One of our faculty colleagues has cogently described what this means for students: “within the classroom, it should include access to knowledge through competent instruction, freedom from indoctrination and harassment, freedom to take reasoned exception to the views of professors, fair evaluation by professors, and expectations that views expressed in class will not be disclosed beyond it.”4
While the lessons and perspectives cultivated in the classroom can be applied in the world beyond, the classroom itself is reserved for inquiry and learning. Outside the classroom, faculty and students enjoy all rights of expression guaranteed by the Constitution. In these ways, academic integrity reinforces democratic citizenship and self-government.

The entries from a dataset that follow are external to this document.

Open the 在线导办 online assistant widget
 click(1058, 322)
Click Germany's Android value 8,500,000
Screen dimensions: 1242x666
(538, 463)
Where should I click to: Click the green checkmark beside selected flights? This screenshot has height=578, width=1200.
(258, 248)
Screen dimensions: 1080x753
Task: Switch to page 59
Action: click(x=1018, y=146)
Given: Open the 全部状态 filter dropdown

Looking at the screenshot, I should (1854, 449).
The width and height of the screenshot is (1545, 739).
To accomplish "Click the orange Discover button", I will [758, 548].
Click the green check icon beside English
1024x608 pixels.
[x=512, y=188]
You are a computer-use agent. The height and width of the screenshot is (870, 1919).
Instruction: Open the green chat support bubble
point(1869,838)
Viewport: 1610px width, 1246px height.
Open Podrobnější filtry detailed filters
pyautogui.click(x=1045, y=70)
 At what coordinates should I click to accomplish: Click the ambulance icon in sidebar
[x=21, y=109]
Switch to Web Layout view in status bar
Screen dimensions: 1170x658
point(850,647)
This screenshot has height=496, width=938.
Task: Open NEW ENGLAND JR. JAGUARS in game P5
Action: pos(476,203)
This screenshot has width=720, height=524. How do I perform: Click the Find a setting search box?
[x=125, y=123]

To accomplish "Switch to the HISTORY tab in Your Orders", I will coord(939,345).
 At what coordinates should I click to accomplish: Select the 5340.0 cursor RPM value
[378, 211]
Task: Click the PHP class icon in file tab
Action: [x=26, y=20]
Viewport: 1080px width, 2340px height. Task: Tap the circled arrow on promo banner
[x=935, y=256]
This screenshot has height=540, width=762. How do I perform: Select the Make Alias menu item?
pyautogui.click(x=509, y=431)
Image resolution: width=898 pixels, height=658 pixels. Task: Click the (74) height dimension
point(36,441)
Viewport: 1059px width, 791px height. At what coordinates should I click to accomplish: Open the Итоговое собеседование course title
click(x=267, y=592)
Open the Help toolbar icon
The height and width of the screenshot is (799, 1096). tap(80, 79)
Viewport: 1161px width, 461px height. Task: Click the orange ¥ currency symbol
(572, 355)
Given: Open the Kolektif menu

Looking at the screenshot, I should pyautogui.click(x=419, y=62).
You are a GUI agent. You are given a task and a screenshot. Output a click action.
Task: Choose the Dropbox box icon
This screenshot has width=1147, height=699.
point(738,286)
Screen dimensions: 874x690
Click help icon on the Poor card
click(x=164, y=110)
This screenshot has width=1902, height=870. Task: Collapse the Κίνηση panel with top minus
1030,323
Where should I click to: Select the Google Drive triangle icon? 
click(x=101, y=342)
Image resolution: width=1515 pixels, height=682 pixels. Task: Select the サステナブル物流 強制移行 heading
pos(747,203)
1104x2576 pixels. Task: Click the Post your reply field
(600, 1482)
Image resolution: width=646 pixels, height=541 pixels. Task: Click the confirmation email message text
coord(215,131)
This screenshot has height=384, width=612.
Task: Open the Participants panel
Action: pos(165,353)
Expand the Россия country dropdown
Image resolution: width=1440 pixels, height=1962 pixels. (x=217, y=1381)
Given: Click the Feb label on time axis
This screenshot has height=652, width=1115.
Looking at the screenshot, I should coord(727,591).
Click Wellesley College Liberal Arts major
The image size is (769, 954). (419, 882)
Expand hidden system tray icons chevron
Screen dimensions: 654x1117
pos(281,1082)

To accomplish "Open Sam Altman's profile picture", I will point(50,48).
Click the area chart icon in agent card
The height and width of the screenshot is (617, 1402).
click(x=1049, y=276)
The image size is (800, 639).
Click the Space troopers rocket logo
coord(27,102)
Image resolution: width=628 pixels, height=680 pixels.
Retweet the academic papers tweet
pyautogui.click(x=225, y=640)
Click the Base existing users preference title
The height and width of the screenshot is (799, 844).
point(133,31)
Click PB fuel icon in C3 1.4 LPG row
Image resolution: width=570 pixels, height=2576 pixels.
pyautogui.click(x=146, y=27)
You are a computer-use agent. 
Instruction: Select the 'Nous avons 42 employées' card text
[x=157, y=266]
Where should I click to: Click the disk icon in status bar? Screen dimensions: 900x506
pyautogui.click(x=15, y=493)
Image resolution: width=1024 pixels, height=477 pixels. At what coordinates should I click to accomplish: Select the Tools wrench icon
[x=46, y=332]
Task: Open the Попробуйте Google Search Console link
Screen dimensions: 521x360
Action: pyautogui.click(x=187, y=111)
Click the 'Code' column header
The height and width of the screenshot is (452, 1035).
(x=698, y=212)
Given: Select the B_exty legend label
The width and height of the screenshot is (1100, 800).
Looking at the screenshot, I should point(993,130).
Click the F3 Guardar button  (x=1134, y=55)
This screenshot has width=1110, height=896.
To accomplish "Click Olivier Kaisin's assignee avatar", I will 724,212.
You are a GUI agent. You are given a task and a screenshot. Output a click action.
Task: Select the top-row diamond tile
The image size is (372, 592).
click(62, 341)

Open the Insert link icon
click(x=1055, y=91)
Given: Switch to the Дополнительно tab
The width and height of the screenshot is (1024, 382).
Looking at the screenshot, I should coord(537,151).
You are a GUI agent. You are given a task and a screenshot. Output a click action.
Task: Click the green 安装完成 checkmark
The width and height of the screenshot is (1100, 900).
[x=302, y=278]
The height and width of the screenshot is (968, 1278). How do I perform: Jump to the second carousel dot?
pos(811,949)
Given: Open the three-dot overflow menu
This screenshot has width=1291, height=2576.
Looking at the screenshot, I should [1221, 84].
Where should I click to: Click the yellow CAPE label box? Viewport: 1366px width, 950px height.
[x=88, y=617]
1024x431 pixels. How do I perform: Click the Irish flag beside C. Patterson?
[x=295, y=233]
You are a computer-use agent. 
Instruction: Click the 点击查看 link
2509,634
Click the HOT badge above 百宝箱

As the U.S. Supreme Court declared in 1967, “The classroom is peculiarly the ‘marketplace of ideas.’ The Nation’s future depends upon leaders trained through wide exposure to that robust exchange of ideas which discovers truth ‘out of a multitude of tongues, [rather] than through any kind of authoritative selection.’”5
To encourage this marketplace of ideas, universities should be rigorous but inviting places, in which scholars and students holding divergent convictions are not merely tolerated but welcomed. Critical thinking requires the capacity to assimilate diverse perspectives and listen to and weigh challenging views. This leads to the ability to persuade by expressing one’s own convictions with civility and reasoned argument.
At its core, academic integrity forges a solemn trust between the instructor and the students, and between the university and the state and nation. It is that trust that we reaffirm here. And it is that trust that will continue to ensure that what starts here changes the world.
Signatories from the University of Texas at Austin Faculty Working Group on Academic Integrity:
- Scott Aaronson (College of Natural Sciences)
- Keffrelyn Brown (College of Education)
- Noël Busch-Armendariz (School of Social Work)
- Courtney Byrd (Moody College of Communication)
- Steve Collis (School of Law)
- Michael Drew (College of Natural Sciences)
- Janet Dukerich (McCombs School of Business)
- Zach Elkins (College of Liberal Arts)
- Patricio Fernandez (College of Liberal Arts and School of Civic Leadership)
- Sheena Greitens (LBJ School of Public Affairs)
- David Leal (College of Liberal Arts)
- Cristine Legare (College of Liberal Arts)
- David Mohrig (Jackson School of Geosciences)
- Richard Reddick (College of Education)
- Mark Regnerus (College of Liberal Arts)
- Ryan Russell (Cockrell School of Engineering)
- Mukul Sharma (Cockrell School of Engineering)
- Sheridan Titman (McCombs School of Business)
- Karen Willcox (Cockrell School of Engineering)
- Cara Young (School of Nursing)
1 In that spirit, we reaffirm the Chicago Principles, already adopted by our Board of Regents, including the admonition that “without a vibrant commitment to free and open inquiry, a university ceases to be a university.”
2 Keyishian v. Bd. of Regents of Univ. of State of N.Y., 385 U.S. 589, 603 (1967).
3 1940 AAUP Statement. Similarly, in 1967 the AAUP declared that “Freedom to teach and freedom to learn are inseparable facets of academic freedom.”
4 David M. Rabban, Academic Freedom: From Professional Norm to First Amendment Right (Cambridge, MA: Harvard University Press 2024), 292.
5 Keyishian, 385 U.S. at 603 (Internal citations omitted).